The Struggles of Feature-Based Explanations: Shapley Values vs. Minimal
Sufficient Subsets
- URL: http://arxiv.org/abs/2009.11023v2
- Date: Mon, 14 Dec 2020 13:46:26 GMT
- Title: The Struggles of Feature-Based Explanations: Shapley Values vs. Minimal
Sufficient Subsets
- Authors: Oana-Maria Camburu, Eleonora Giunchiglia, Jakob Foerster, Thomas
Lukasiewicz, Phil Blunsom
- Abstract summary: We show that feature-based explanations pose problems even for explaining trivial models.
We show that two popular classes of explainers, Shapley explainers and minimal sufficient subsets explainers, target fundamentally different types of ground-truth explanations.
- Score: 61.66584140190247
- License: http://arxiv.org/licenses/nonexclusive-distrib/1.0/
- Abstract: For neural models to garner widespread public trust and ensure fairness, we
must have human-intelligible explanations for their predictions.
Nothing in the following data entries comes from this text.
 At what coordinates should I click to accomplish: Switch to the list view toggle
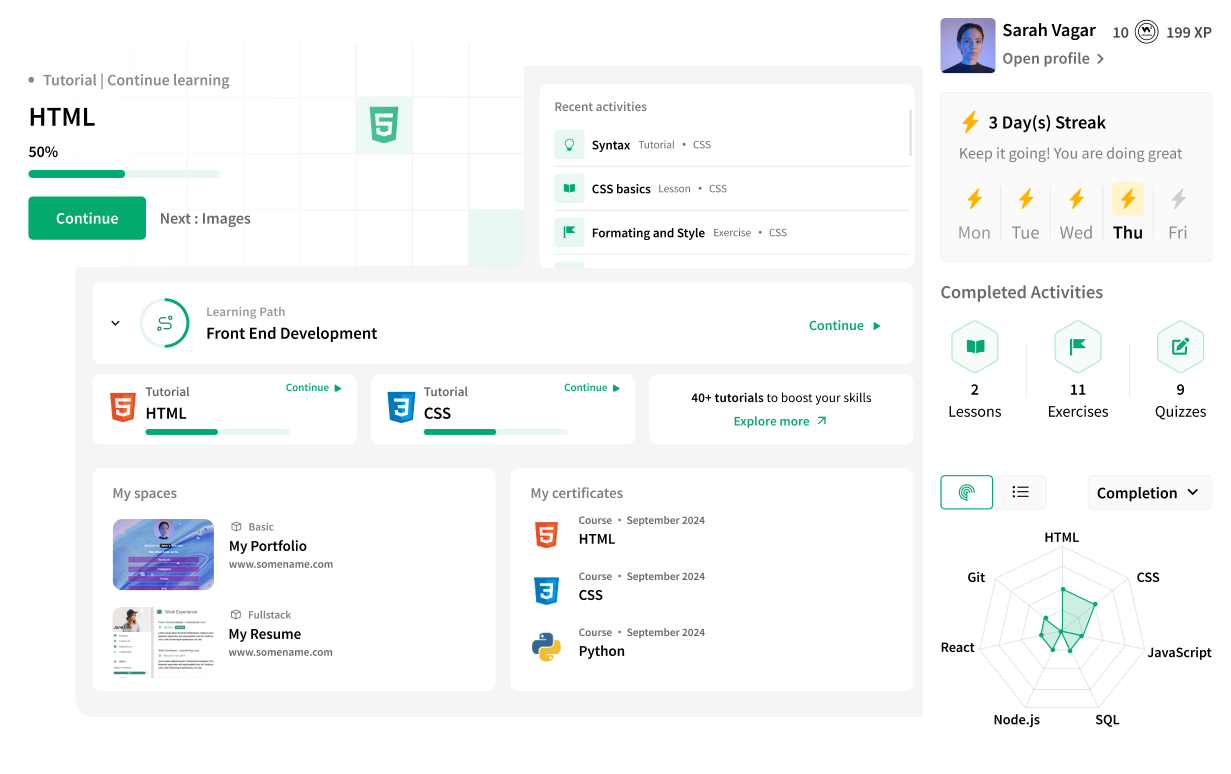(1020, 492)
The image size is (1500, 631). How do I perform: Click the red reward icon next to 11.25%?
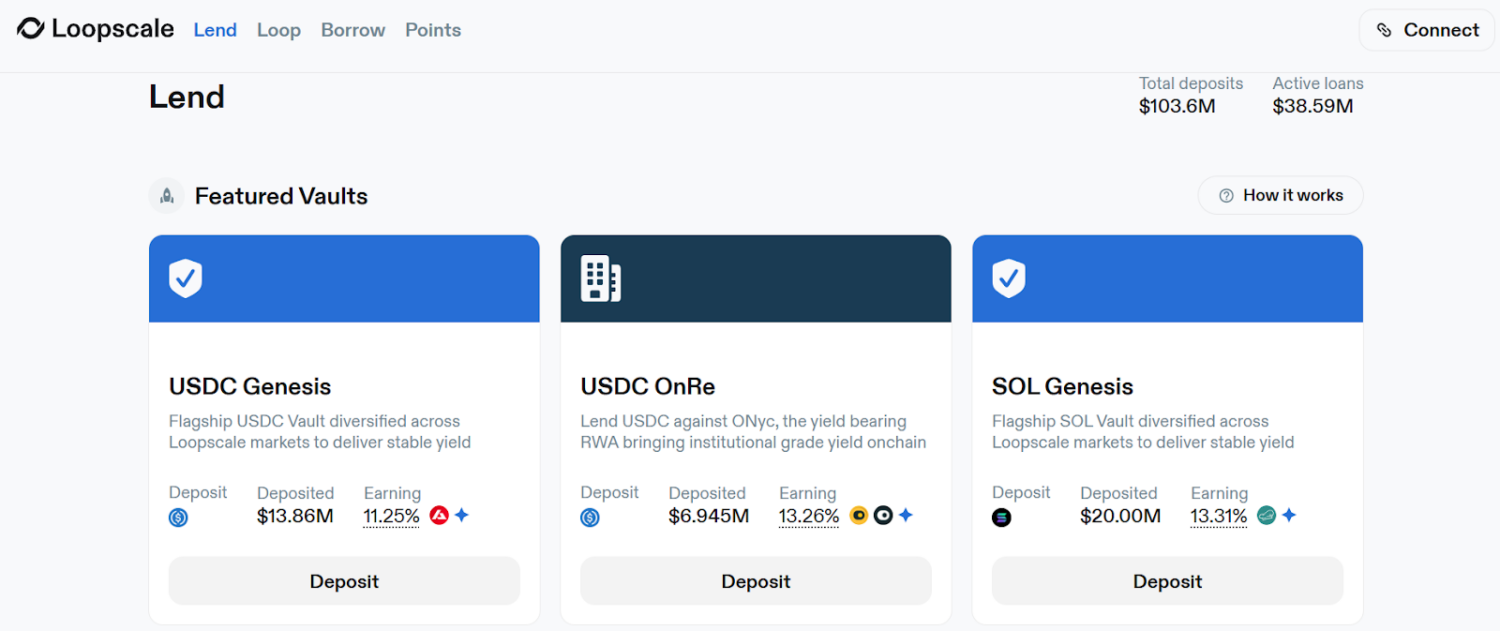[439, 516]
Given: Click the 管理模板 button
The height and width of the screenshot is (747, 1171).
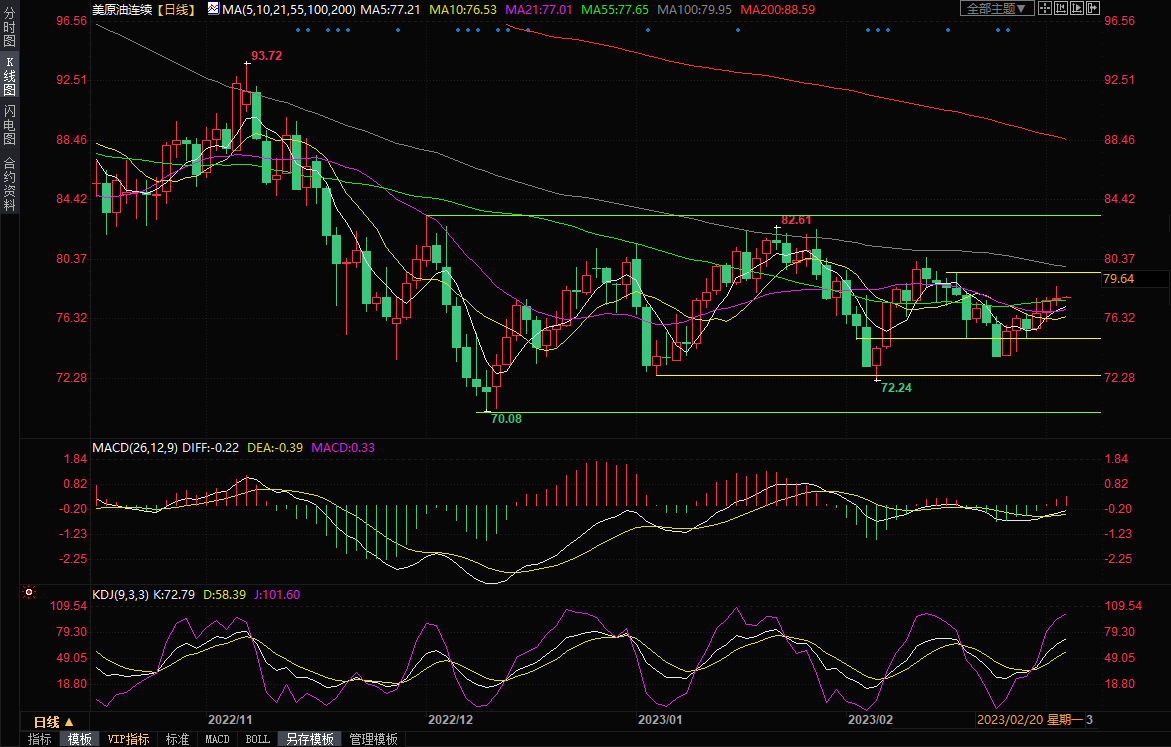Looking at the screenshot, I should click(373, 739).
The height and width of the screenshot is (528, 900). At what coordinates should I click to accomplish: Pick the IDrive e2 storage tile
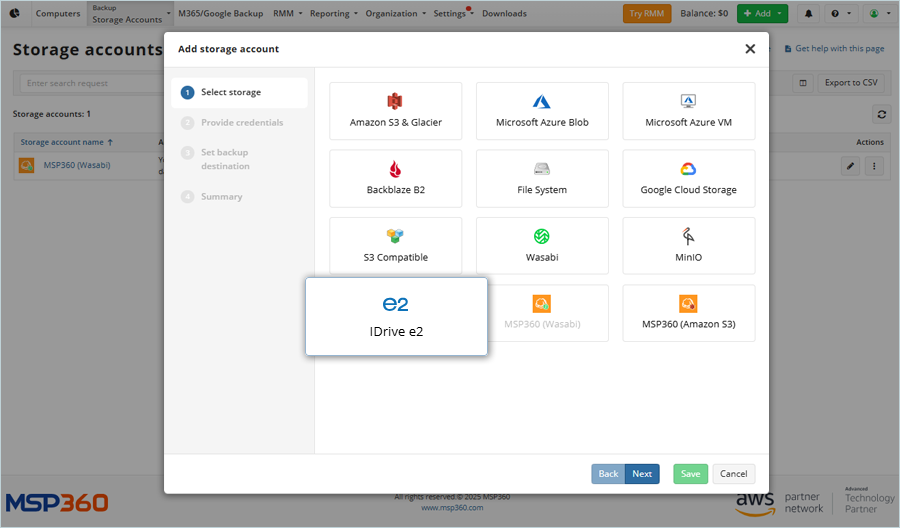(396, 316)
Recently, an
increasing number of works focus on explaining the predictions of neural models
in terms of the relevance of the input features. In this work, we show that
feature-based explanations pose problems even for explaining trivial models. We
show that, in certain cases, there exist at least two ground-truth
feature-based explanations, and that, sometimes, neither of them is enough to
provide a complete view of the decision-making process of the model. Moreover,
we show that two popular classes of explainers, Shapley explainers and minimal
sufficient subsets explainers, target fundamentally different types of
ground-truth explanations, despite the apparently implicit assumption that
explainers should look for one specific feature-based explanation. These
findings bring an additional dimension to consider in both developing and
choosing explainers.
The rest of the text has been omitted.